Este episódio final baseia-se num conto do Orto do Esposo, referente a um homem que não conseguiam enforcar, mas assemelha-se também ao percurso de Cristo no Calvário. É impossível, porém, reduzir esta novela a uma aproximação ao destino de Cristo. São claras, em O Físico Prodigioso, as alusões a toda uma religião de tentação, penitência, ritual e sacrifício. Nota-se ainda um erotismo exacerbado, levado ao extremo da orgia, num confronto entre o humano e o religioso, entre o profano e o sagrado. A própria religiosidade é pontuada pelo erotismo, como Sena refere, ao comentar que o sagrado “nas suas grandes manifestações, sempre incluiu a sexualidade” (1976b: 281). Escrita nos anos 1960, a novela não passa ao lado dos ideais de liberdade sexual então amplamente debatidos na civilização ocidental, desde sempre defendidos por Sena.

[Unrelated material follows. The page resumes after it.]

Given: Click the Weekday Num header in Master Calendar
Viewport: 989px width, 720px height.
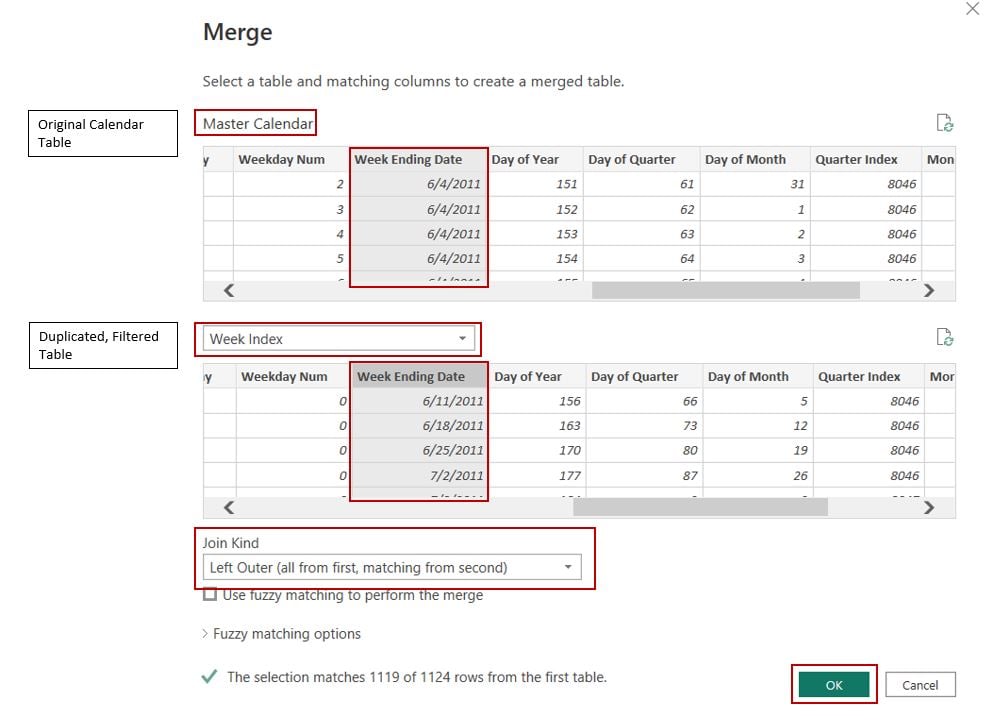Looking at the screenshot, I should [x=280, y=159].
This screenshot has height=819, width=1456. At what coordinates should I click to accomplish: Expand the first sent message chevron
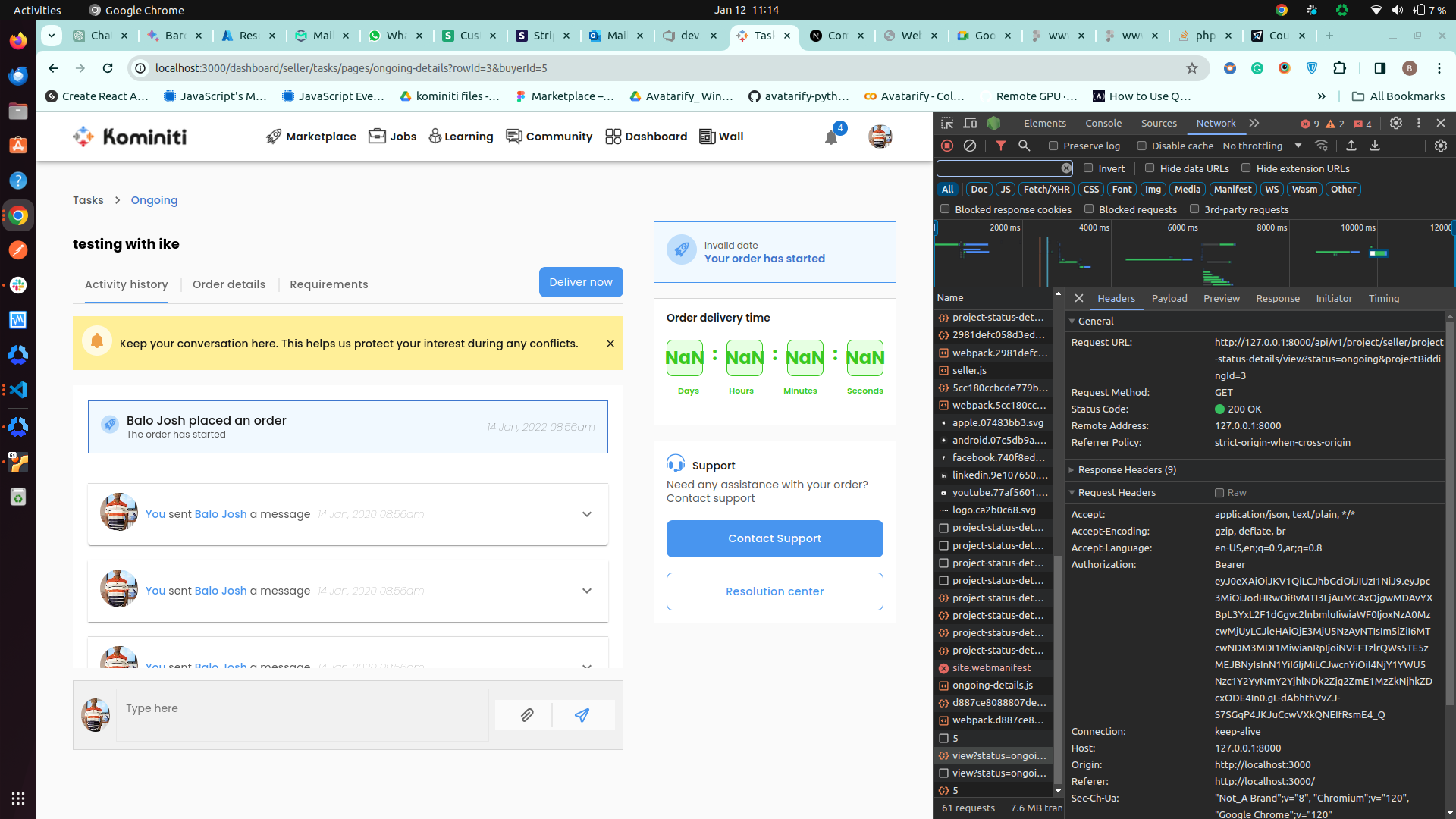587,514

Segundo Georges Bataille, “dans le christianisme et dans le bouddhisme, l’extase est fondée sur le dépassement de l’horreur” (1957: 78). Em O Físico Prodigioso, a contemplação do divino ou do inexplicável passa também para lá desse horror. Exemplo disso é a multidão que acompanha o corpo dilacerado do físico arrastando-se até ao local da sepultura da amada, para com ela se dissolver em terra. Também o episódio orgíaco em que as donzelas-deusas-bruxas despedaçam e comem o cavalo do físico manifesta a superação do horror pelo êxtase místico-erótico. Divino e profano fundem- se na criação de um ambiente em que o homem entra em confronto com os seus limiares.

Nesta obra, percebe-se a existência de divindades plurais, dada a presença não só do homem-deus como do Diabo, e até de uma divindade sem nome que aparentemente se aloja num gorro e confere o poder da invisibilidade. As próprias donzelas são ambiguamente chamadas de deusas, designação que passa para além da mera referência ao poder tentador dos seus corpos. O Deus transcendente e distante, cujas mensagens divulgadas por profetas são sujeitas a estudos hermenêuticos, sancionados por autoridades em questões espirituais, dilui-se numa religiosidade desenfreada, imanente, tão predisposta à superstição quanto à idolatria e à punição. O homem-deus encontra-se na confluência de todos estes pontos de tensão.